The single-tenant demo shows Aperture in tenancyMode: none. There are no aperture_tenant_id columns, no /manage/tenants API, and no tenant isolation. Everything is simpler — one implicit tenant, one set of users.

When to choose NONE mode

  • Internal tools for a single organisation
  • Self-hosted deployments where tenant isolation is not needed
  • Prototyping or evaluating Aperture before committing to POOL mode

NONE mode and POOL mode produce identical JSON:API endpoints. Auth, RBAC, ABAC, hooks, encryption, optimistic locking, and audit all work the same way. Only the tenant-related infrastructure is absent.

The demo

The single-tenant demo is a minimal note-taking API with one entity (Note) and two roles (Admin, ReadOnly).

Framework config

yaml
apiVersion: aperture.itsjool.com/v1
kind: FrameworkConfig
metadata:
  name: config
spec:
  tenancyMode: none
  defaultRoles:
    - Admin
    - ReadOnly

The Note entity

yaml
apiVersion: aperture.itsjool.com/v1
kind: Entity
metadata:
  name: Note
spec:
  optimisticLocking: true
  softDelete: true
  fields:
    title:
      type: string
      required: true
    content:
      type: string
  permissions:
    Admin:    [create, read, update, delete]
    ReadOnly: [read]

Note that tenantScoped is absent (defaults to false). There are no aperture_tenant_id columns in the generated schema.

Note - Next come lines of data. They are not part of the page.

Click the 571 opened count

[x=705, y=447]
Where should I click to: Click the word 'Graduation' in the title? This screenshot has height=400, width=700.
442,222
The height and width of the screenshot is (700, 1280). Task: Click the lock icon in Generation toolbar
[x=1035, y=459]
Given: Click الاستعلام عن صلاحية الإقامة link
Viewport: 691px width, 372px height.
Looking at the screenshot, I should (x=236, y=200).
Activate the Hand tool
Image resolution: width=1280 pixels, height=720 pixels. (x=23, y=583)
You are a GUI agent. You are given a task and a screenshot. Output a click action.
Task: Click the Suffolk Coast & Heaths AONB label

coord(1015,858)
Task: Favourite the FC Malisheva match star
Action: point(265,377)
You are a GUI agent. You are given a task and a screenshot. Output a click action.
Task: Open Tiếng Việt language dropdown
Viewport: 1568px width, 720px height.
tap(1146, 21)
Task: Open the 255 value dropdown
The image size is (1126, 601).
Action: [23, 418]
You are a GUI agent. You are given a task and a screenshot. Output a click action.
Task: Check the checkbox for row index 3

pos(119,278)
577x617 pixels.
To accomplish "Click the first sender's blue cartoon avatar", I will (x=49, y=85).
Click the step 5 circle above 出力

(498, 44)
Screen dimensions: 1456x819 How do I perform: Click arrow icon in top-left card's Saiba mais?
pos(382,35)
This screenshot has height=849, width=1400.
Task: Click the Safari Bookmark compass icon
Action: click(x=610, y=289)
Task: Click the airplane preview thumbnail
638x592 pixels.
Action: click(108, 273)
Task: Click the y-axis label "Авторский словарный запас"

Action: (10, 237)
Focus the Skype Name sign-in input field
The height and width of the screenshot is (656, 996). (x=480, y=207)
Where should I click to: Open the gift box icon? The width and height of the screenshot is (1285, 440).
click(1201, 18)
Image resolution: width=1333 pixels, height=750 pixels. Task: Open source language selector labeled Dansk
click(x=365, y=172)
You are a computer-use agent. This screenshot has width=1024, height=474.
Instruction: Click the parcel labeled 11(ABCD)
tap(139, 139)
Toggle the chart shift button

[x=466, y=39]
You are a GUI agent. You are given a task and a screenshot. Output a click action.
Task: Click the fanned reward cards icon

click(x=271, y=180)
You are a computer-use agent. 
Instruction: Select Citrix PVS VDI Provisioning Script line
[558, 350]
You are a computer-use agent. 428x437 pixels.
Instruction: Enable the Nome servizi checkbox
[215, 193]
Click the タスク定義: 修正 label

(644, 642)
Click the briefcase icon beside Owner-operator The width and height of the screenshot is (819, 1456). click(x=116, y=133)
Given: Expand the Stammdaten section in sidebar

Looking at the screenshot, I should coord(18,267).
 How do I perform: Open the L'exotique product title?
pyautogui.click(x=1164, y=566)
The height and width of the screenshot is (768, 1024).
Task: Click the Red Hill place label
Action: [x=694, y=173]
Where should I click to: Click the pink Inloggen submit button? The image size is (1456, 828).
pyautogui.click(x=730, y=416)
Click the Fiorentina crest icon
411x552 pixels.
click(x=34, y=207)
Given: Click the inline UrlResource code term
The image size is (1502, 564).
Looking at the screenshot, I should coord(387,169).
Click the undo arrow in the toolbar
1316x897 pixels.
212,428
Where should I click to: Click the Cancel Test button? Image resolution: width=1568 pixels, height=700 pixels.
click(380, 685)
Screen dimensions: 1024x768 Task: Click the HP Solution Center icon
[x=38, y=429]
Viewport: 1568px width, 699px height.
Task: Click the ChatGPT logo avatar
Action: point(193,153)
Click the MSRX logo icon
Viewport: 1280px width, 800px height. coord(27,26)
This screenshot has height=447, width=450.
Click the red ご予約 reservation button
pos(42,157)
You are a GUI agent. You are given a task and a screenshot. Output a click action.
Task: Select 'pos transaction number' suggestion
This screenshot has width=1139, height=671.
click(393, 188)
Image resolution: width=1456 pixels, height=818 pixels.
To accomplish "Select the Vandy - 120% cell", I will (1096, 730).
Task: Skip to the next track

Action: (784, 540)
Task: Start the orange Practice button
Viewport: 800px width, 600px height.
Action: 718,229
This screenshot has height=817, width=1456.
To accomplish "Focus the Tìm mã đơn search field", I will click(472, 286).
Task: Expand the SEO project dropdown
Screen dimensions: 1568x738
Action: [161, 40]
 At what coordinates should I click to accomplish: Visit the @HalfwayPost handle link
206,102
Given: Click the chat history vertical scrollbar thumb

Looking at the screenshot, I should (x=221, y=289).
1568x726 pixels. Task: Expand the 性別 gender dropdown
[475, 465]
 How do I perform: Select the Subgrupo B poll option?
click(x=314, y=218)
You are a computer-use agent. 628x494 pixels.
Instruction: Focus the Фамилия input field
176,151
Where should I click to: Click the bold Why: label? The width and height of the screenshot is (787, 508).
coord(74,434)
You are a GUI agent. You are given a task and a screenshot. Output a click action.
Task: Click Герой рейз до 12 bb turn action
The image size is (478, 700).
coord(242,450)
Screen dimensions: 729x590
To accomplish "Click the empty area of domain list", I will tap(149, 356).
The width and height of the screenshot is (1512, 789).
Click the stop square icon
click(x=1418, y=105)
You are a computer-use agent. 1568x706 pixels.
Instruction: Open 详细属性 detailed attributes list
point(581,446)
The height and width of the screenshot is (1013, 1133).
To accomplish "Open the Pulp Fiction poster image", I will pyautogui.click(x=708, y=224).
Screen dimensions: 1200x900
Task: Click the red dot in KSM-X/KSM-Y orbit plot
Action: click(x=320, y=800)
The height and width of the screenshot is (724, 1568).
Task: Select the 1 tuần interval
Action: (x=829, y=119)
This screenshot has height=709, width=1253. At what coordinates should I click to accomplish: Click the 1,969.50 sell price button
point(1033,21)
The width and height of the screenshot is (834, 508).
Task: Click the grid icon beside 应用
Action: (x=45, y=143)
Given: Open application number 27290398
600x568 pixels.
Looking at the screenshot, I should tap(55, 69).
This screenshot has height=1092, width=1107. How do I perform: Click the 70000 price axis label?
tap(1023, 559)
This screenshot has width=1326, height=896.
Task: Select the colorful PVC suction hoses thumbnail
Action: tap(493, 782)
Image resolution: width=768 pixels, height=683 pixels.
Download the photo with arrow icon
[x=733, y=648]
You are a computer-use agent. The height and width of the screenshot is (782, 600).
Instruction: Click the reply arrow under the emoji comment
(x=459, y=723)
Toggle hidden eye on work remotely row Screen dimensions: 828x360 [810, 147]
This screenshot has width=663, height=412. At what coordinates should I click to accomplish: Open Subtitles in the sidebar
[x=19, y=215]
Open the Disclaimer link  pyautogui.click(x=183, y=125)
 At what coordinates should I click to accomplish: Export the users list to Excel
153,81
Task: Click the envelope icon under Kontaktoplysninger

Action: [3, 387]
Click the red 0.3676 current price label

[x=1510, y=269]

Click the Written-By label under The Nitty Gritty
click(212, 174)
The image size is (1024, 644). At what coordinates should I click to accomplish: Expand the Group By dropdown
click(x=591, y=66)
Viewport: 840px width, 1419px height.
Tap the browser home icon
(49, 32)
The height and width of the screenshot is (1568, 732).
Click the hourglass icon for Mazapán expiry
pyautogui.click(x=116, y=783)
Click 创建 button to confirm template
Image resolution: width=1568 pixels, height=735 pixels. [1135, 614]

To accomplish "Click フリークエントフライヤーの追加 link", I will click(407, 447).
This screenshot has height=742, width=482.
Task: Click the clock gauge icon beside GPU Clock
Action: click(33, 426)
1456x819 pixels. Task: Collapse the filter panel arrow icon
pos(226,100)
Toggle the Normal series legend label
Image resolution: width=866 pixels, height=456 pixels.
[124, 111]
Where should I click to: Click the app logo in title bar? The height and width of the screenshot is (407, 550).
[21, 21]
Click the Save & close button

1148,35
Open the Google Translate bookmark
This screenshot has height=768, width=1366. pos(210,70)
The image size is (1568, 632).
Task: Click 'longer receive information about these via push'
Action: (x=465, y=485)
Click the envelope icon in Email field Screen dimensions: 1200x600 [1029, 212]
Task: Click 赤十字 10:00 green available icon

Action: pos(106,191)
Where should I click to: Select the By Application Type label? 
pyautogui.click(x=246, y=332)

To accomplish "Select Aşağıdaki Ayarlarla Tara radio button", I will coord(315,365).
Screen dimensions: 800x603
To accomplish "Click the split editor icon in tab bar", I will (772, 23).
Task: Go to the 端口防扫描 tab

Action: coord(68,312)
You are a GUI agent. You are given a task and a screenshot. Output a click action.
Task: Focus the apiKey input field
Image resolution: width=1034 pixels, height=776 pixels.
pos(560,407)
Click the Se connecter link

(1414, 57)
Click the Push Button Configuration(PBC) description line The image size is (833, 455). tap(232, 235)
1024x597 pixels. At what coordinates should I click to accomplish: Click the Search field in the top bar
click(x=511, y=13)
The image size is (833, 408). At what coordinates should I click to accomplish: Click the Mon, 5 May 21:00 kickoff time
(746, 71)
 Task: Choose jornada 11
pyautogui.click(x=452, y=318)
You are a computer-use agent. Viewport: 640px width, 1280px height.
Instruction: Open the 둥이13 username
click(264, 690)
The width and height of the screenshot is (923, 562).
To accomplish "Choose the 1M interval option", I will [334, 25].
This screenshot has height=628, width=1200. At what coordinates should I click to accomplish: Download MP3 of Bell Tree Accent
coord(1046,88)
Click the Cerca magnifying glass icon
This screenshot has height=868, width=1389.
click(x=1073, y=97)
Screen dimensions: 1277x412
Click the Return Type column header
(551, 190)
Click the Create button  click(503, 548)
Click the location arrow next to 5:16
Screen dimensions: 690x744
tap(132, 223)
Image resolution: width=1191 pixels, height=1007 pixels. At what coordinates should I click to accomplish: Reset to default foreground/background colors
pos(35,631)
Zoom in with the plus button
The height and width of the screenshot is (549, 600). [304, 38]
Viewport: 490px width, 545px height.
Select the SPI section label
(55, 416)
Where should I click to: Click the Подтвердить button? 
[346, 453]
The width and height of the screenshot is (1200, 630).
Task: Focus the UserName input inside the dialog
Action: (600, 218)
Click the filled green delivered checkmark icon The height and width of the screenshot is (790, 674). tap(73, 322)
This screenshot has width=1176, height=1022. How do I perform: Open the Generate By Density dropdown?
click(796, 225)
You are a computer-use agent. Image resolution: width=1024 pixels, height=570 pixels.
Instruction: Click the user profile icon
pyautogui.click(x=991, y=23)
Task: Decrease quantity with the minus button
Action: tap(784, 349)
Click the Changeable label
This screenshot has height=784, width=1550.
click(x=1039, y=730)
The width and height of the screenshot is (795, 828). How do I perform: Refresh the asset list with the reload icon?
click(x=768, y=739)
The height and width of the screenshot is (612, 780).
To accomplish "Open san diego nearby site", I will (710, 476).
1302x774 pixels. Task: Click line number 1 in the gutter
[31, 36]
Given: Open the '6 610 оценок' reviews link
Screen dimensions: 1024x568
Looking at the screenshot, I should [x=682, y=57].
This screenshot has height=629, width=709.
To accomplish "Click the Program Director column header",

softDelete: true adds a deleted_at TIMESTAMPTZ column. Delete operations set deleted_at rather than removing the row. All reads filter WHERE deleted_at IS NULL.

Run it

bash
git clone https://github.com/ItsJooL/aperture.git
cd aperture/demos/aperture-single-tenant-demo
docker compose up -d

Two services: postgres and api-server. No hook service, no Jaeger, no UI. The seeder creates an Admin user.

Verify NONE mode

bash
# The /manage/tenants endpoint does not exist in NONE mode
curl -s http://localhost:8080/manage/tenants \
  -H "Authorization: Bearer $TOKEN"
# 404 Not Found

Use the API

bash
# Login
export TOKEN=$(curl -s -X POST http://localhost:8080/auth/login \
  -H 'Content-Type: application/json' \
  -d '{"username":"admin","password":"changeme-local-only"}' | jq -r .accessToken)

# Create a note
curl -s -X POST http://localhost:8080/api/v1/notes \
  -H "Authorization: Bearer $TOKEN" \
  -H "Content-Type: application/vnd.api+json" \
  -d '{
    "data": {
      "type": "note",
      "attributes": {
        "title": "My first note",
        "content": "Aperture works in single-tenant mode too."
      }
    }
  }' | jq .

# Soft delete
curl -s -X DELETE http://localhost:8080/api/v1/notes/1 \
  -H "Authorization: Bearer $TOKEN"
# Row is still in the database, deleted_at is set

What changes between NONE and POOL

FeaturePOOLNONE
aperture_tenant_id columnYes (on tenant-scoped entities)No
/manage/tenants APIAvailable404
Tenant context in JWTYesNo
FK constraintsTenant-awareStandard
Multi-user data isolationPer-tenantNone — all users share all data
Auth, RBAC, ABAC, hooksUnchangedUnchanged

Migrating from NONE to POOL

Switching an existing NONE deployment to POOL requires:

  1. Adding aperture_tenant_id columns to all entities you intend to make tenant-scoped (a schema migration)
  2. Backfilling aperture_tenant_id with a tenant ID for all existing rows
  3. Updating FK constraints to be tenant-aware
  4. Changing tenancyMode: none to tenancyMode: pool in the framework config

This is non-trivial and requires careful coordination with Liquibase changesets. Plan your tenancy model before going to production.